Helen was an athlete at Catholic High School, captain of the basketball team in the old 3-on-3 system. “We played on half-court and could only dribble once (before passing),” she said. Catholic played at TSD, Carter High and anywhere else that had a gym.

Helen graduated in the Catholic Class of 1945 and went on to the University of Tennessee where she joined Phi Mu sorority.

Helen’s dad believed in work. “He had us all working by age 16. He gave us two weeks off in the summer.” Mr. Mabry got the children jobs at Miller’s Department Store, where he worked. Helen sold shoes.

Marriage and kids

Wartime pickings were slim, but Helen was ready for marriage when she met Joe Connor. Joe’s dad was an assistant fire chief. Both had attended Catholic High and Joe was in the U.S. Marines. They were married while Joe was home on leave. Oldest son Mike “was born nine months after our honeymoon,” Helen laughed. She traveled with Joe, living “everywhere.”

Finally, the young Connor family returned to Knoxville. Joe attended UT and more kids came along.

Local couples didn’t get many nights off. “We would set up five tables and play bridge, house-to-house,” Helen said. Andy and Chickie Gettelfinger were good friends.

Their first five kids came quickly. But Christy Connor Watkins was a surprise. “I was 45 and Mike was 20 when Christy was born. Bo and his friends took me to the hospital and waited. Finally, when she came, one of them commented, ‘We waited all this time for a girl?’”

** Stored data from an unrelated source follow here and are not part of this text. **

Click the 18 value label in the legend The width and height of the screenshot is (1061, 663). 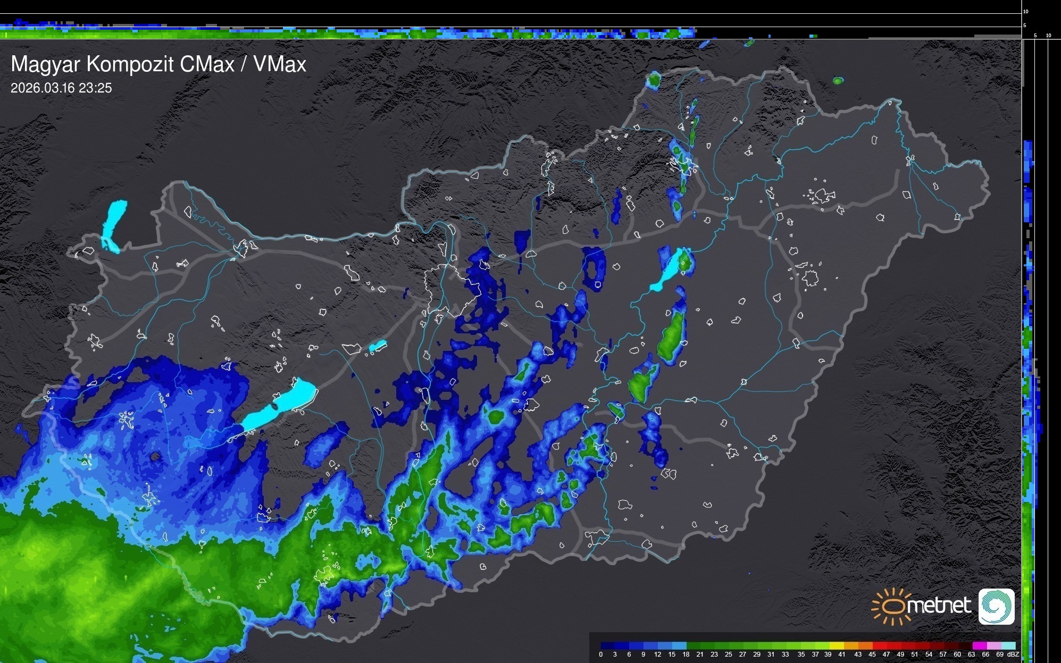click(686, 654)
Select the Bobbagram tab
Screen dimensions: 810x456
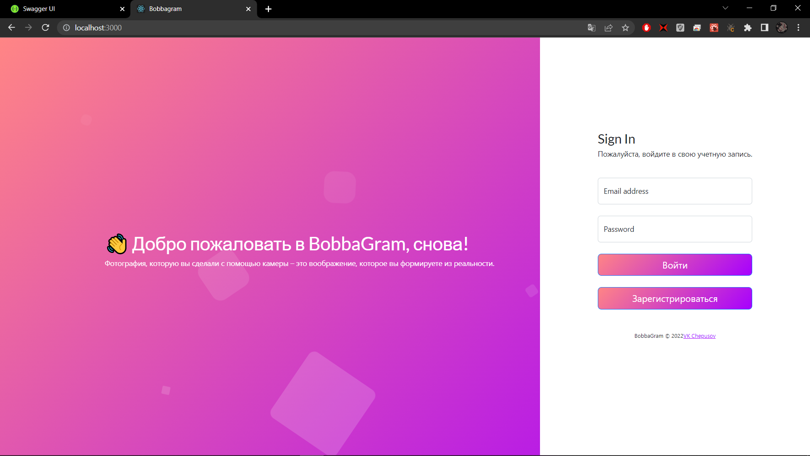point(186,9)
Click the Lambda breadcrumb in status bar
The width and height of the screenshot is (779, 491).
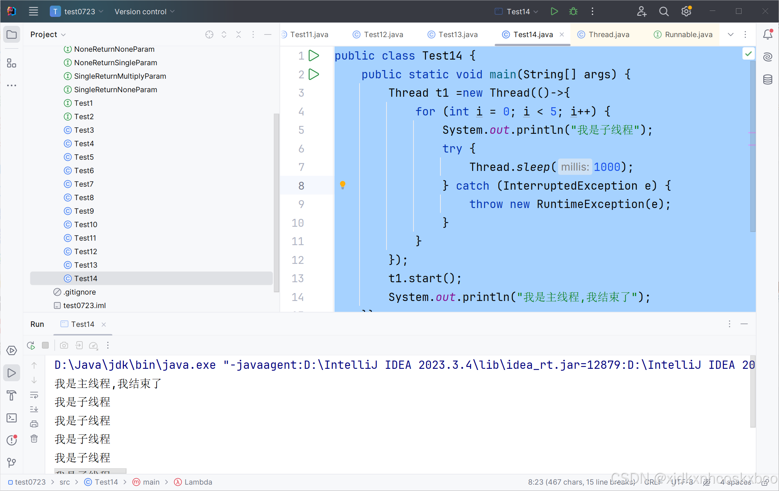198,482
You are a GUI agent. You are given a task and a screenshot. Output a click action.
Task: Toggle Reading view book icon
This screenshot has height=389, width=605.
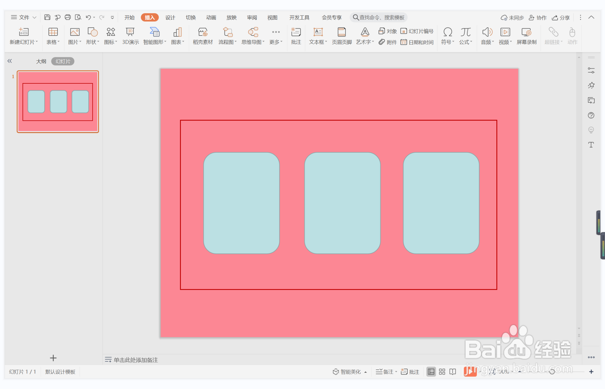(453, 372)
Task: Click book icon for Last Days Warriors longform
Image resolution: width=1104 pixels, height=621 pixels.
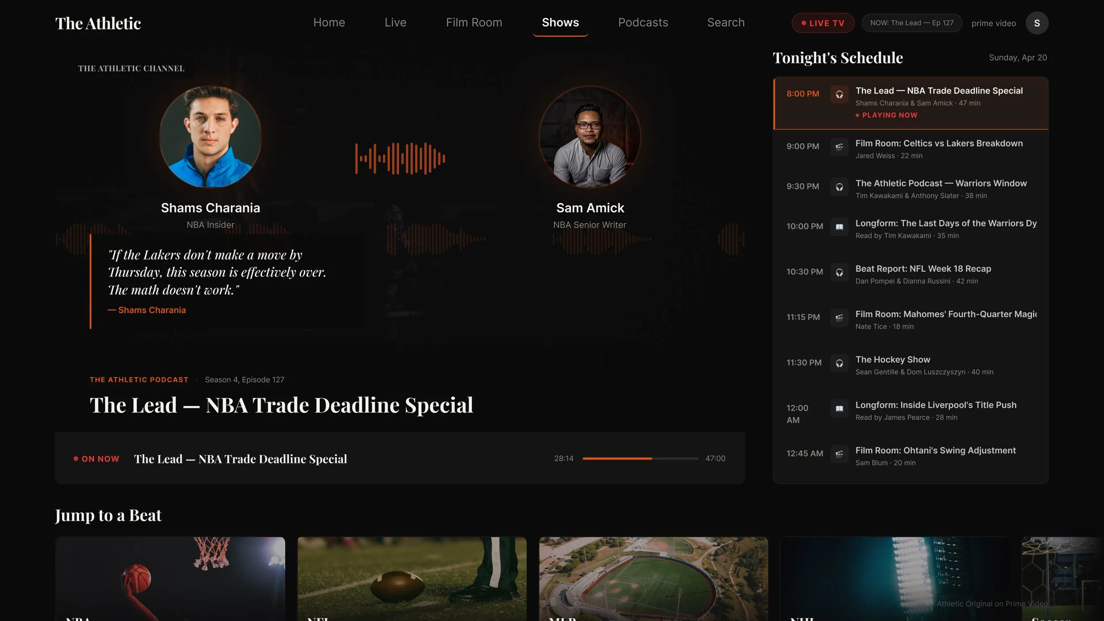Action: [839, 227]

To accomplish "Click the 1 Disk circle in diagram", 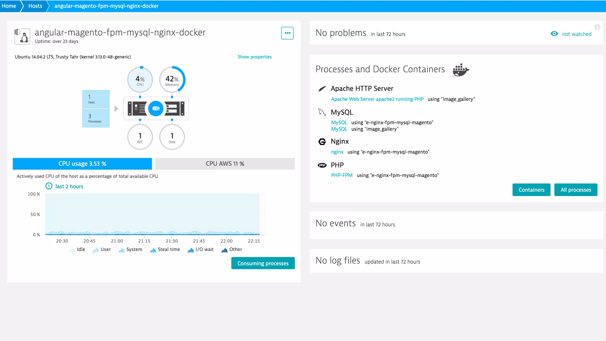I will [x=172, y=137].
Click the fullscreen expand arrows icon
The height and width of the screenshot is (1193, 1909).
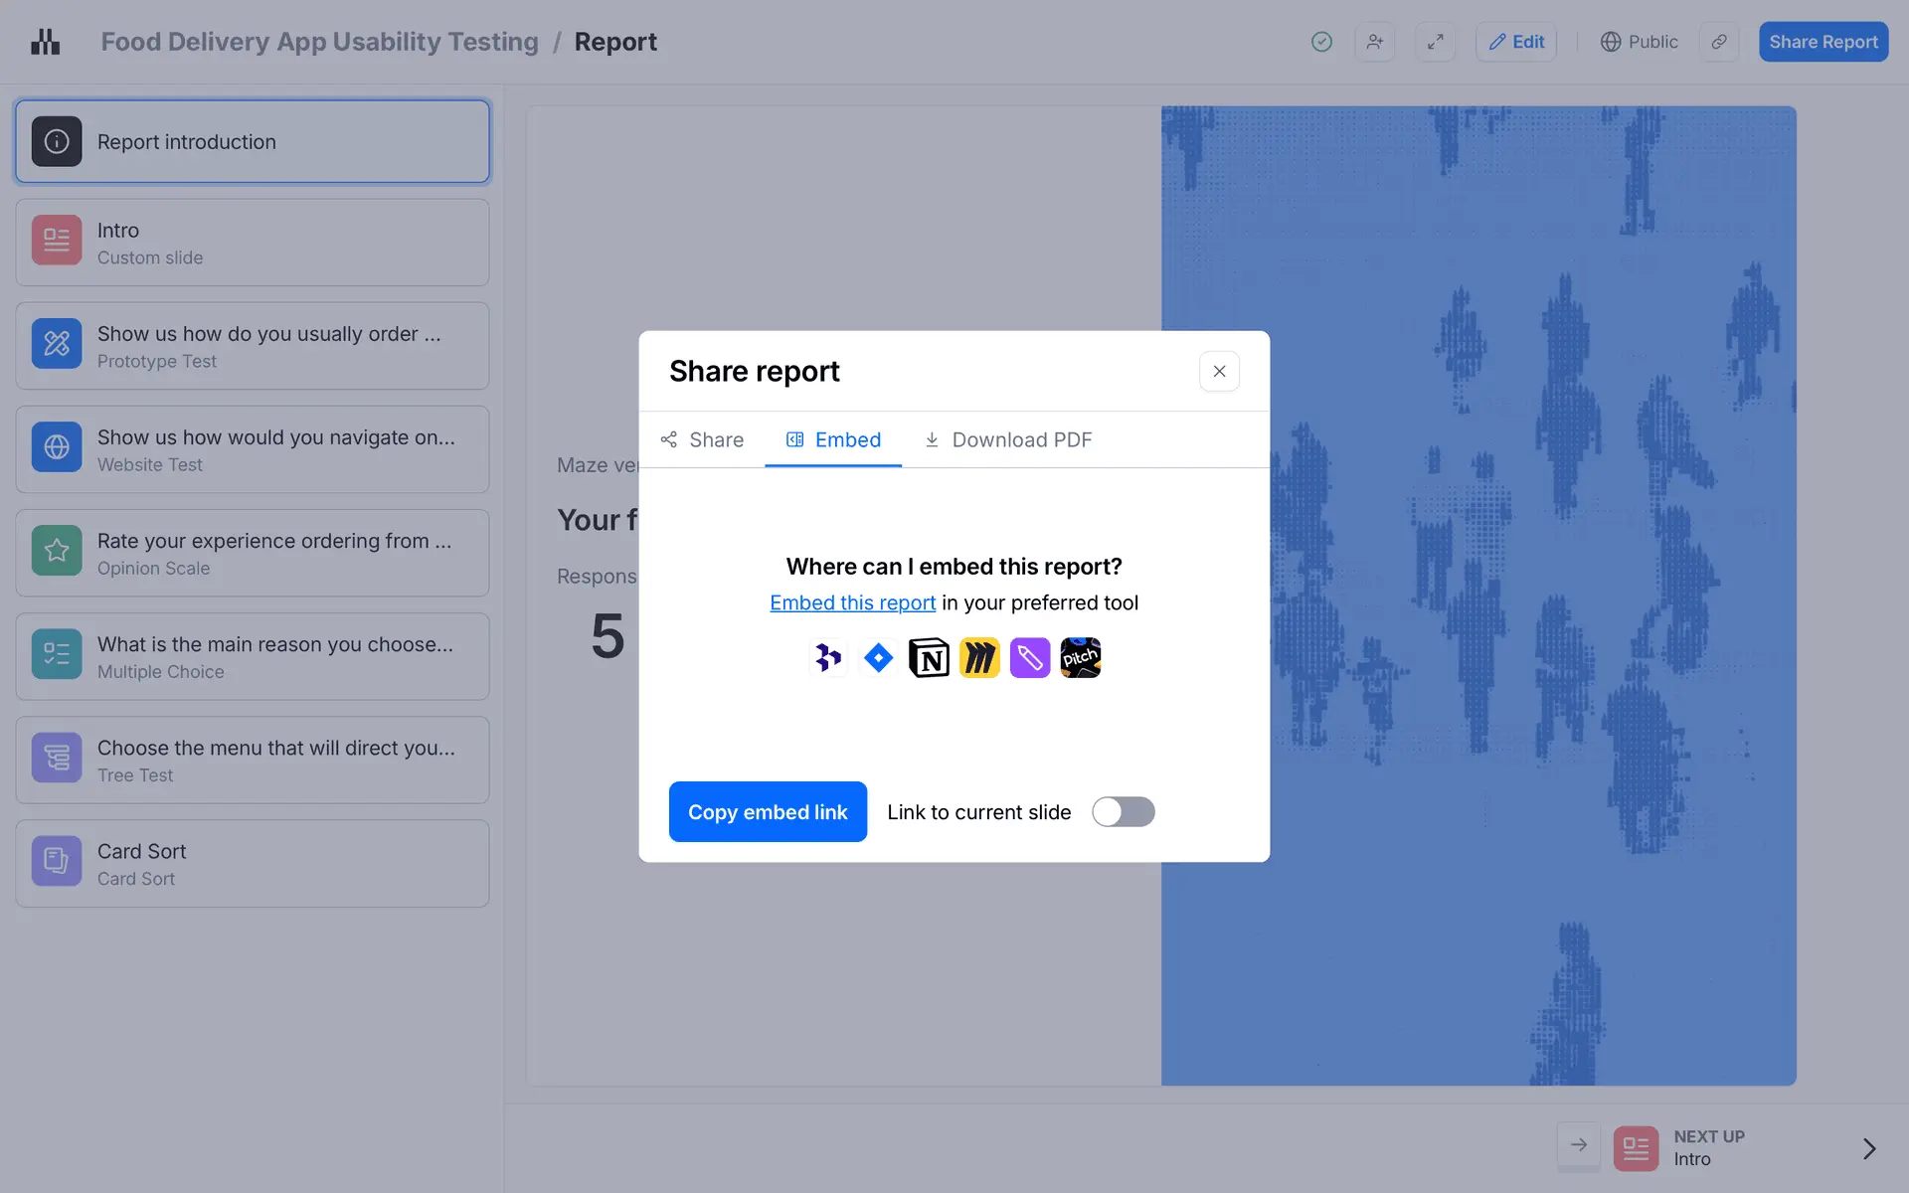point(1435,42)

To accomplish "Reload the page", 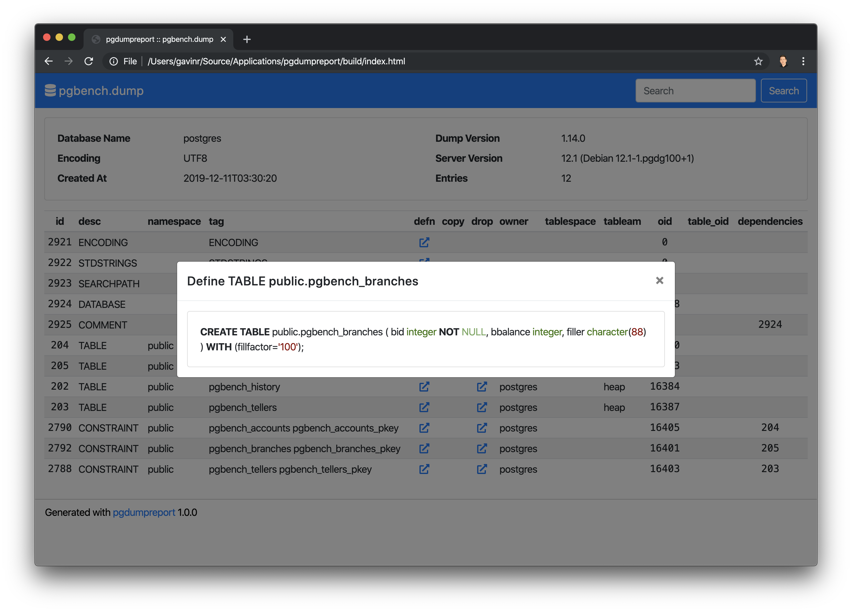I will [89, 61].
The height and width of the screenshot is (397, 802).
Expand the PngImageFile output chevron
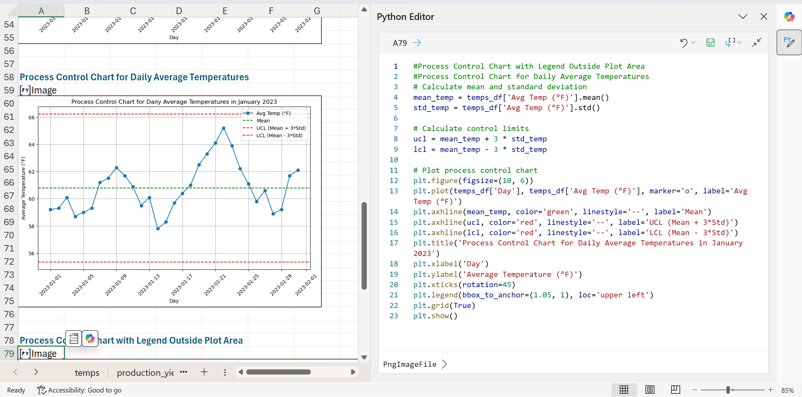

Christy, who sat in on our interview, just laughed and added: “Bo named me after a girl at Deane Hill Country Club that he had a crush on.”

Career

We asked about Helen’s involvement with Catholic High during her kids’ time there. She said she went to ballgames, but wasn’t otherwise involved. She was working.

Helen worked six days a week. Evidently her father’s training paid off. She worked in retail sales, primarily at Crenshaw Children’s Shop in Bearden. (The 70-year-old store closed in January 2021, a victim of Covid.)

Helen also returned to Miller’s, working in the shoe department on Sundays because that day “they paid time and a half.”

Helen retired from one job at age 77 and from the second at age 92, “when I had to have a hysterectomy.”

Christy interjected: “When mom retired for good, she immediately started remodeling her house. She re-wallpapered the dining room and learned to install chair rail.”

Helen said she likes to stay busy and besides, “Can’t never did anything,” her daddy always said.

One activity Helen enjoyed was Boy Scouts. She was a den mother, still smiling about Don Cherry who got to be an Eagle Scout. But in Helen-style, she must have been outstanding. In 2019, Helen received The Good Scout award – an honor bestowed infrequently and held by the likes of former Sen. Lamar Alexander and former SEC commissioner Roy Kramer.

Helen walks two miles a day and jokes that since the surgery she can’t wear a bikini. She is extremely proud of her children and grandchildren. And she likes to tell a joke: “Bo says a Connor can’t spell cat, even if you spot them the K.”

1932 Knoxville Catholic school campus on Magnolia Avenue. Owned by Gregory Ashe, grandfather of former Knoxville Mayor Victor Ashe, who says his father, Robert, grew up there, and it was sold at a reduced price to the Catholic Church. The house was later demolished to build Knoxville Catholic High. That building is now the Magnolia Avenue campus of Pellissippi State Community College.

1951 campus – still in the old Ashe home, but with the gym and classrooms under construction. The campus is now home to Pellissippi State Community College.

Sandra Clark is editor/CEO of Knox TN Today Inc.